Lösungen wie Sharing-Plattformen nach dem Beispiel von Uber

Ja, aber die Behörden reagieren nicht immer angemessen auf diese neuen Plattformen. Viele versuchen, die für herkömmliche Verkehrsträger entwickelten Vorschriften auf sie anzuwenden. Andere wiederum beschliessen, sie zu ignorieren oder zu verbieten. Diese neuen, sehr disruptiven Marktakteure werden jedoch immer ein Mittel finden, um Verbote zu umgehen, weshalb man ihnen besser eine Nasenlänge voraus ist, indem man sie ins bestehende System integriert.

«Viele Länder wollen die Ersten sein, auf deren Strassen fahrerlose Autos unterwegs sind. Paradoxerweise sind jedoch weniger Menschen bereit, ein autonomes Fahrzeug zu benutzen, als man denkt.»

 

Wie vorgehen?

Je länger man mit der Integration wartet, desto komplizierter wird es. Dies bedeutet allerdings nicht, dass alles dereguliert werden muss und Innovationen als Lösungen für alle unsere Verkehrsprobleme betrachtet werden können. Sie bieten eine Chance, um die aktuelle Lage zu verbessern. Dank der Digitalisierung können beispiellose Mengen an Daten über die Tätigkeit dieser neuen Akteure gewonnen werden. Nutzen wir diese, um Vorschriften zu erlassen, die ihre Integration in die bestehenden Verkehrssysteme fördern. Im Übrigen ist es zentral wichtig, dass die Behörden genaue mittel- und langfristige quantitative Ziele bei der Emissions- und Verkehrsreduktion festlegen. Intelligente Verkehrslösungen können zur Erreichung dieser Ziele beitragen, sofern überhaupt Ziele festgelegt wurden.
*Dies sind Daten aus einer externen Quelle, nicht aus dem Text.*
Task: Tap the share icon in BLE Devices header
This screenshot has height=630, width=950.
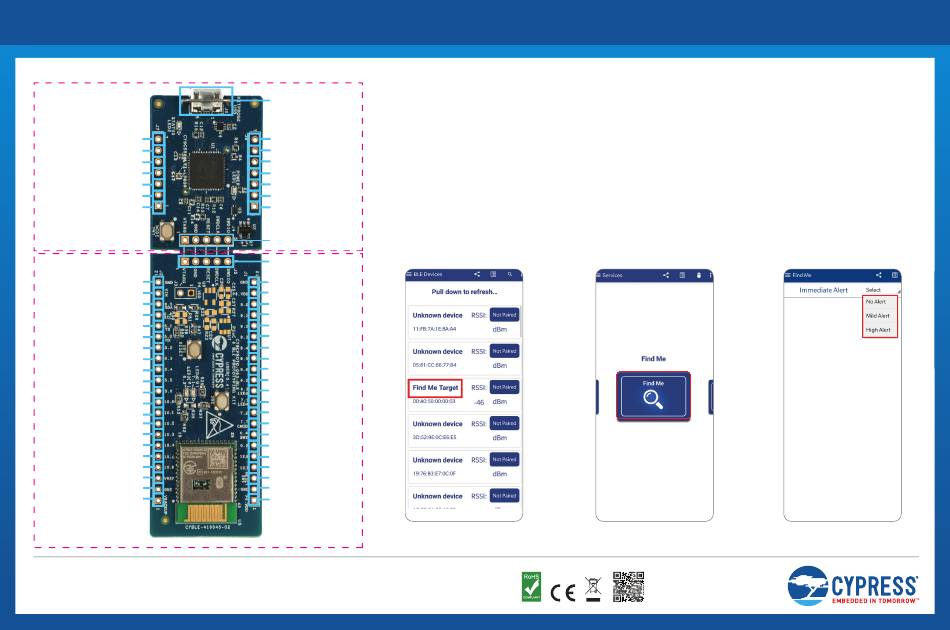Action: coord(477,274)
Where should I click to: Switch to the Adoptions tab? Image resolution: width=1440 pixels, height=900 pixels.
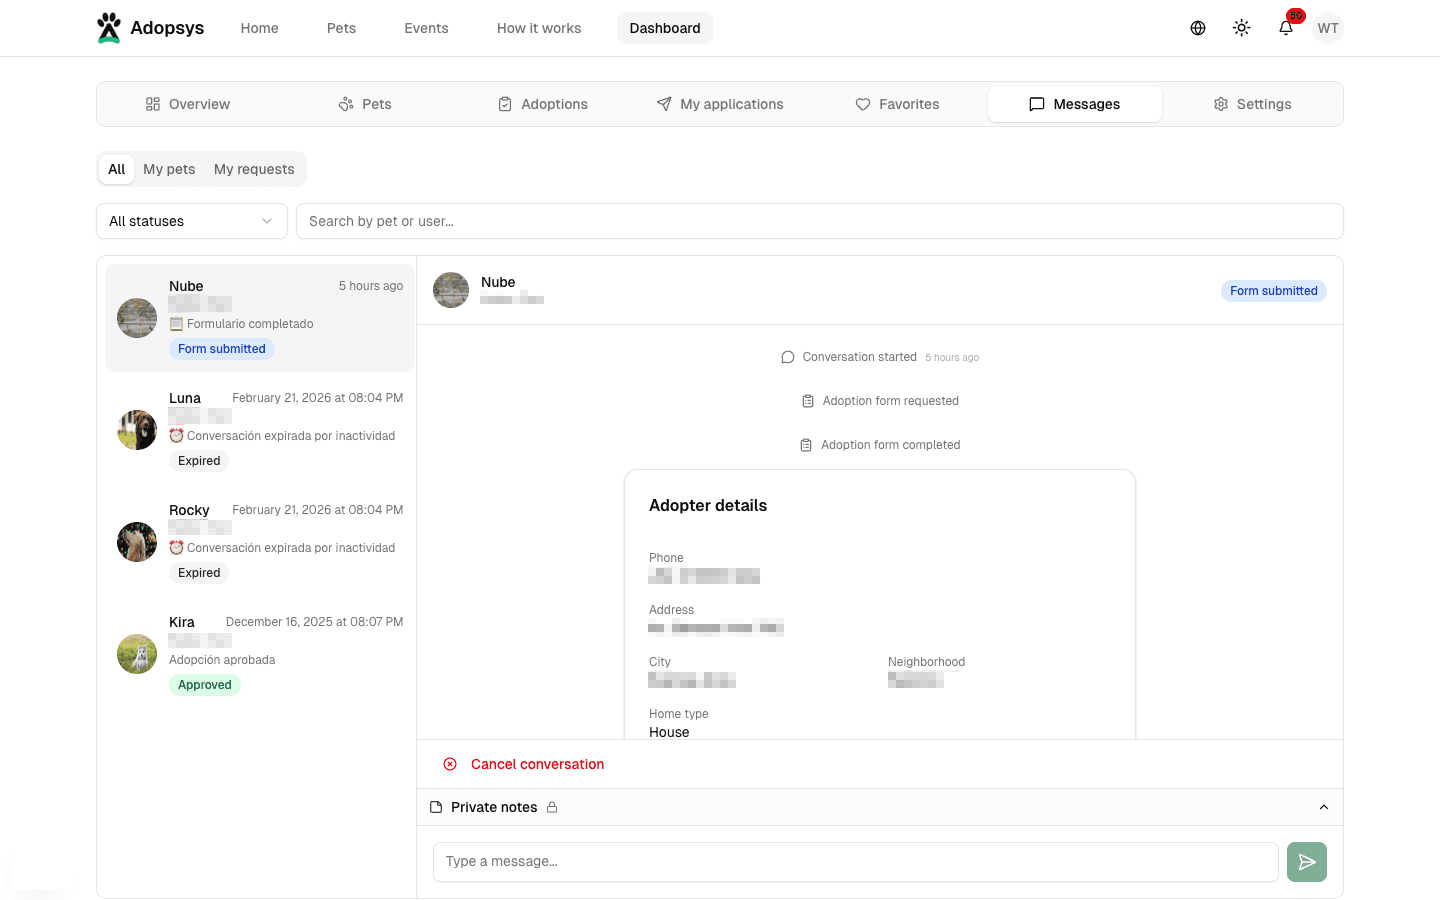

Ein weiterer Pfeiler der neuen Mobilitätssysteme ist die Autonomisierung der Fahrzeuge. Wie reagieren die Behörden?

Viele denken noch nicht daran, die gesellschaftspolitischen Akteure in die Entscheidungsprozesse einzubeziehen. Wie kann man das künftige Verhalten der Menschen in den autonomen Fahrzeugen gesetzlich regeln, wenn man sie nicht an den Diskussionen beteiligt? Viele Länder wollen die Ersten sein, auf deren Strassen fahrerlose Autos unterwegs sind. Paradoxerweise sind jedoch weniger Menschen bereit, ein autonomes Fahrzeug zu benutzen, als man denkt. Neben den Fragen rund um die Sicherheit müssen ausserdem zwingend Vorschriften erarbeitet werden, die die gemeinsame Nutzung von Fahrzeugen fördern. Wenn morgen alle klassischen Autos durch autonome Fahrzeuge ersetzt würden, die weder gemeinsam genutzt werden noch elektrisch sind, wäre die Wirkung auf die Leistungsfähigkeit der Verkehrssysteme vernachlässigbar oder sogar negativ.

*The Governance of Smart Transportation Systems, Matthias Finger und Maxime Audouin (editors), Springer, September 2018.